** TASK BRIEF **
Each line of the data should be transcribed exactly as given.

** MATERIAL SUPPLIED **
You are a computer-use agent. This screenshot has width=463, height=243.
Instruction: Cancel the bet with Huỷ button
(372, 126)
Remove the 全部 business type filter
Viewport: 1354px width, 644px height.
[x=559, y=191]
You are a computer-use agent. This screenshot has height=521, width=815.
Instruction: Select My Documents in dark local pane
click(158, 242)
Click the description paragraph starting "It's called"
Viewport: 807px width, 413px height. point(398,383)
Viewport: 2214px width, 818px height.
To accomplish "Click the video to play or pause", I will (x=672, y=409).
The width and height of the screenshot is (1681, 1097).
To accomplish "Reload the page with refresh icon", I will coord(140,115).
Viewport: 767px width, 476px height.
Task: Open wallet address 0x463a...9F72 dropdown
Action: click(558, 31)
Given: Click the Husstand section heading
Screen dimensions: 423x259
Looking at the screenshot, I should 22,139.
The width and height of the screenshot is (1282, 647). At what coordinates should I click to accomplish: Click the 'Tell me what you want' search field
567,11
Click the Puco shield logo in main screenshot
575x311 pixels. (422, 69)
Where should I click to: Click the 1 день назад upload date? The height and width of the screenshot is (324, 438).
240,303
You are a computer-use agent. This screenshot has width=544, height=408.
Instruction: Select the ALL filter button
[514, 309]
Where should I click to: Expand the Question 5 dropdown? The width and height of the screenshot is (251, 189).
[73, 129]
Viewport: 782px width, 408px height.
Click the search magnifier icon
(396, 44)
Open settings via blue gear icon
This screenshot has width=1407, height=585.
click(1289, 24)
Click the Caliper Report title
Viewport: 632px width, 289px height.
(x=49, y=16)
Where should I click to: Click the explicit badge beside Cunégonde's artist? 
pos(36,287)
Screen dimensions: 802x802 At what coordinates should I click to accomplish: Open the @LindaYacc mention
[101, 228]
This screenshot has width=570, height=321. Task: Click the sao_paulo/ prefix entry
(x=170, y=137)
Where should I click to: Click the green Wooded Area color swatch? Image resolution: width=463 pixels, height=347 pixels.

** RESPONSE TO THIS EXERCISE **
You are a computer-use agent. This screenshot has width=463, height=243.
Instruction: Cancel the bet with Huỷ button
(372, 126)
Remove the 全部 business type filter
Viewport: 1354px width, 644px height.
[x=559, y=191]
You are a computer-use agent. This screenshot has height=521, width=815.
Instruction: Select My Documents in dark local pane
click(158, 242)
Click the description paragraph starting "It's called"
Viewport: 807px width, 413px height. point(398,383)
Viewport: 2214px width, 818px height.
To accomplish "Click the video to play or pause", I will (x=672, y=409).
The width and height of the screenshot is (1681, 1097).
To accomplish "Reload the page with refresh icon", I will coord(140,115).
Viewport: 767px width, 476px height.
Task: Open wallet address 0x463a...9F72 dropdown
Action: click(558, 31)
Given: Click the Husstand section heading
Screen dimensions: 423x259
Looking at the screenshot, I should 22,139.
The width and height of the screenshot is (1282, 647). At what coordinates should I click to accomplish: Click the 'Tell me what you want' search field
567,11
Click the Puco shield logo in main screenshot
575x311 pixels. (422, 69)
Where should I click to: Click the 1 день назад upload date? The height and width of the screenshot is (324, 438).
240,303
You are a computer-use agent. This screenshot has width=544, height=408.
Instruction: Select the ALL filter button
[514, 309]
Where should I click to: Expand the Question 5 dropdown? The width and height of the screenshot is (251, 189).
[73, 129]
Viewport: 782px width, 408px height.
Click the search magnifier icon
(396, 44)
Open settings via blue gear icon
This screenshot has width=1407, height=585.
click(1289, 24)
Click the Caliper Report title
Viewport: 632px width, 289px height.
(x=49, y=16)
Where should I click to: Click the explicit badge beside Cunégonde's artist? 
pos(36,287)
Screen dimensions: 802x802 At what coordinates should I click to accomplish: Open the @LindaYacc mention
[101, 228]
This screenshot has width=570, height=321. Task: Click the sao_paulo/ prefix entry
(x=170, y=137)
Where should I click to: Click the green Wooded Area color swatch? Image resolution: width=463 pixels, height=347 pixels.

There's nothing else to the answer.